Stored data

----

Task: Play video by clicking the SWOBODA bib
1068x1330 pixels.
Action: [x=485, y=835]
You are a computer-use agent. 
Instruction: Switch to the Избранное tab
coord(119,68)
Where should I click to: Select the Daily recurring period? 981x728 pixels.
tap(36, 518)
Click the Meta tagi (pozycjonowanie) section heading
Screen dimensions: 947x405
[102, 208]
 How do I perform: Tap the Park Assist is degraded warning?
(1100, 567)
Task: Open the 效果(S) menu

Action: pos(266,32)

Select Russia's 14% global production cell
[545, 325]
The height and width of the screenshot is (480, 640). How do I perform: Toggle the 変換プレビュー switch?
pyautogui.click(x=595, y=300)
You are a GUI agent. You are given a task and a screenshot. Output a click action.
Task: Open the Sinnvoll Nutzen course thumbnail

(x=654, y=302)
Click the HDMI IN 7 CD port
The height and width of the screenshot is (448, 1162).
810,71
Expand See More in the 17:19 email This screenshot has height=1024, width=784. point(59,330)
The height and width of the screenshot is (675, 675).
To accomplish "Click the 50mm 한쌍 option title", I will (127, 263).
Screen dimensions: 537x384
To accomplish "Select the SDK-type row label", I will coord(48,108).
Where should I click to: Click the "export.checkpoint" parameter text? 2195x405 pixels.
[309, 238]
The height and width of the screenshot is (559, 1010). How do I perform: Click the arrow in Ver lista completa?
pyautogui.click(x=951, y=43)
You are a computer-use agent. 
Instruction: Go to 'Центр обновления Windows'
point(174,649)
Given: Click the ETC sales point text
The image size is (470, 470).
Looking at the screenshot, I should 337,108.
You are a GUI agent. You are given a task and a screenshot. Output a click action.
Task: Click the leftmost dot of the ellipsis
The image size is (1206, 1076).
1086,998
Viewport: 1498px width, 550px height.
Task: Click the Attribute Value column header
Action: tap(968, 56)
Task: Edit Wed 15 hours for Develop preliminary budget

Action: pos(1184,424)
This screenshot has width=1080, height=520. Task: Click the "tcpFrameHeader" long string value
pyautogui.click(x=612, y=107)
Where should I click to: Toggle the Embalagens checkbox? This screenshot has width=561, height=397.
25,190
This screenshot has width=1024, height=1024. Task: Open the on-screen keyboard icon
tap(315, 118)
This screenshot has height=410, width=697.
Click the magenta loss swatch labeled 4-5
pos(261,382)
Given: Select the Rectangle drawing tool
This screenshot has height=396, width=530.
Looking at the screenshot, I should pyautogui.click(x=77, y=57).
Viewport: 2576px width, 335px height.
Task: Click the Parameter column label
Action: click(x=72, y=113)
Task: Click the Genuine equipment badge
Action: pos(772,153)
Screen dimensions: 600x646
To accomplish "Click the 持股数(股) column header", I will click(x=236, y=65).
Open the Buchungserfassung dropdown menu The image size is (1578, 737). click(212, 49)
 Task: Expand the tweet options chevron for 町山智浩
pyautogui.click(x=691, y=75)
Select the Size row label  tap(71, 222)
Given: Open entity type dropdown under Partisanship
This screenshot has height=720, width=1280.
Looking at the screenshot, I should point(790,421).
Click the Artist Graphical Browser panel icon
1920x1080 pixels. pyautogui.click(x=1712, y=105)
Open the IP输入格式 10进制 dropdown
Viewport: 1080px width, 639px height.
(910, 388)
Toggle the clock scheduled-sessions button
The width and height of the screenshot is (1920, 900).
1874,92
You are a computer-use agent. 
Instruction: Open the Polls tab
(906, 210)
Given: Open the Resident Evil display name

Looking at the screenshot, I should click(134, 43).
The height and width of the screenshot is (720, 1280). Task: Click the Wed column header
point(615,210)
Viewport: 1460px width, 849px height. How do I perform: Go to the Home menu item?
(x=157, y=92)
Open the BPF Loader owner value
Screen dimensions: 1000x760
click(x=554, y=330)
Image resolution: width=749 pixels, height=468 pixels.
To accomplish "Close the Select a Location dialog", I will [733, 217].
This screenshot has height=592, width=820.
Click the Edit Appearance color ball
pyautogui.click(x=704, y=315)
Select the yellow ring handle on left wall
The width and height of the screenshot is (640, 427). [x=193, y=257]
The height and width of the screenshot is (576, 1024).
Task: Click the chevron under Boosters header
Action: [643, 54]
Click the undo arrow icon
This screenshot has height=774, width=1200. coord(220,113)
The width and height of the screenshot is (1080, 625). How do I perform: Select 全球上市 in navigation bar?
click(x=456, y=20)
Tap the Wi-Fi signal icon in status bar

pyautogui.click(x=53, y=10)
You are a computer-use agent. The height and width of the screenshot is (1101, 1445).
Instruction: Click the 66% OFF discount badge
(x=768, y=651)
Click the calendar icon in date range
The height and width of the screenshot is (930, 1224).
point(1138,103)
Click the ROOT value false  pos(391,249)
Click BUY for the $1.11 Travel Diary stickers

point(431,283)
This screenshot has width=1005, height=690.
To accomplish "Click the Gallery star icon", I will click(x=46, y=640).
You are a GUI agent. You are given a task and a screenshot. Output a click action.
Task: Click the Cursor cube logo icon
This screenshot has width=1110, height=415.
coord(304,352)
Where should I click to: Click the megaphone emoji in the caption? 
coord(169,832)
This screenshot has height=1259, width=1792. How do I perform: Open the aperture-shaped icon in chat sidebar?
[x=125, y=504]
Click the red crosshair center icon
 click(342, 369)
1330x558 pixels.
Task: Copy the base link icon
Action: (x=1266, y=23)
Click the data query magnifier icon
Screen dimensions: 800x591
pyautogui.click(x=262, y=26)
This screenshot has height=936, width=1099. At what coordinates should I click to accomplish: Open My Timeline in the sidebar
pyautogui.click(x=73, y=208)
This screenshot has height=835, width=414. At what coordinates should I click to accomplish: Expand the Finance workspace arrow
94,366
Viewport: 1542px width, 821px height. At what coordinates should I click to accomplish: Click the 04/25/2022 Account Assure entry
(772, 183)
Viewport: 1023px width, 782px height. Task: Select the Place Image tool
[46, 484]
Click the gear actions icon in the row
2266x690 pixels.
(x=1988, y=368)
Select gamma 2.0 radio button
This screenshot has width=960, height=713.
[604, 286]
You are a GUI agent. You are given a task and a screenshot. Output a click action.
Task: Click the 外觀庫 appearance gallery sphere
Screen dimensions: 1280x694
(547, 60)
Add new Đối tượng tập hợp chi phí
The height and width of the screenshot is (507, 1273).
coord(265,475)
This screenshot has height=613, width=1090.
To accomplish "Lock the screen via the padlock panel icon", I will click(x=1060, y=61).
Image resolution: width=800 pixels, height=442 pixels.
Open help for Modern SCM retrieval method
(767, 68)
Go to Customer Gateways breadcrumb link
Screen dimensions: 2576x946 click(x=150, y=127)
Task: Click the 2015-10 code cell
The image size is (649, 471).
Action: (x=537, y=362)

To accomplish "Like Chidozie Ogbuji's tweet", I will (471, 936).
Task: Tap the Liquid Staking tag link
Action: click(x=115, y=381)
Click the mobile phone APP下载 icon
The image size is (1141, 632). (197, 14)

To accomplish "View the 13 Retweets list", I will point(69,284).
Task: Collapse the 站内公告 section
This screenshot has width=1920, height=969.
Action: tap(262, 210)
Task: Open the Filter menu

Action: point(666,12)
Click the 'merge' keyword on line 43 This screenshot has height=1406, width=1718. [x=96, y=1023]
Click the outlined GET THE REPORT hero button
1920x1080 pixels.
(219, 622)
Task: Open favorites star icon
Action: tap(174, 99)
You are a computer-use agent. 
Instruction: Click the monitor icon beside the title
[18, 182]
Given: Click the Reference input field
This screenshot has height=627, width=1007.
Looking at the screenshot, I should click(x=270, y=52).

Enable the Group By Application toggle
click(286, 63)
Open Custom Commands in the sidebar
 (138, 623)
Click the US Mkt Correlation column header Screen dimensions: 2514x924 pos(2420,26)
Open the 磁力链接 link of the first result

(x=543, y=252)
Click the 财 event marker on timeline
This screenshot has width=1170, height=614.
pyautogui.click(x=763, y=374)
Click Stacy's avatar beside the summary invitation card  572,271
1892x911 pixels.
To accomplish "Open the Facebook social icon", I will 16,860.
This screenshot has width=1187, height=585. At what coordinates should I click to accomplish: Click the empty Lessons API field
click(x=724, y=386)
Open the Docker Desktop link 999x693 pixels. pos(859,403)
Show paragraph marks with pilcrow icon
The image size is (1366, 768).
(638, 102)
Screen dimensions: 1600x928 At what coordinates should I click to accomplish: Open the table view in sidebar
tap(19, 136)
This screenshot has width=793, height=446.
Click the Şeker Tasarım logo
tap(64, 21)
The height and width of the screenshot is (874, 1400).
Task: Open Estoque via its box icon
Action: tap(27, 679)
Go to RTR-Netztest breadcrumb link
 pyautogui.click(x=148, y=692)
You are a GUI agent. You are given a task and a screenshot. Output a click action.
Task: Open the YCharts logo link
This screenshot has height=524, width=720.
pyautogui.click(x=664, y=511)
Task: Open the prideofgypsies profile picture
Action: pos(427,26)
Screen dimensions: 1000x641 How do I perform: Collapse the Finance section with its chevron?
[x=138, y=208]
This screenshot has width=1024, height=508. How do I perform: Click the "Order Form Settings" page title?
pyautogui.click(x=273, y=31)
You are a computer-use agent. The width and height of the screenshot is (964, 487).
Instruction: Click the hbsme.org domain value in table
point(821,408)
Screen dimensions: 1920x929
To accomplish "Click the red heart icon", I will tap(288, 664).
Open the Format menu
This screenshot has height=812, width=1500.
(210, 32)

----

Once the lines above that include "resolution" are counted, report the number and nothing else.

__Output for this exercise__.
2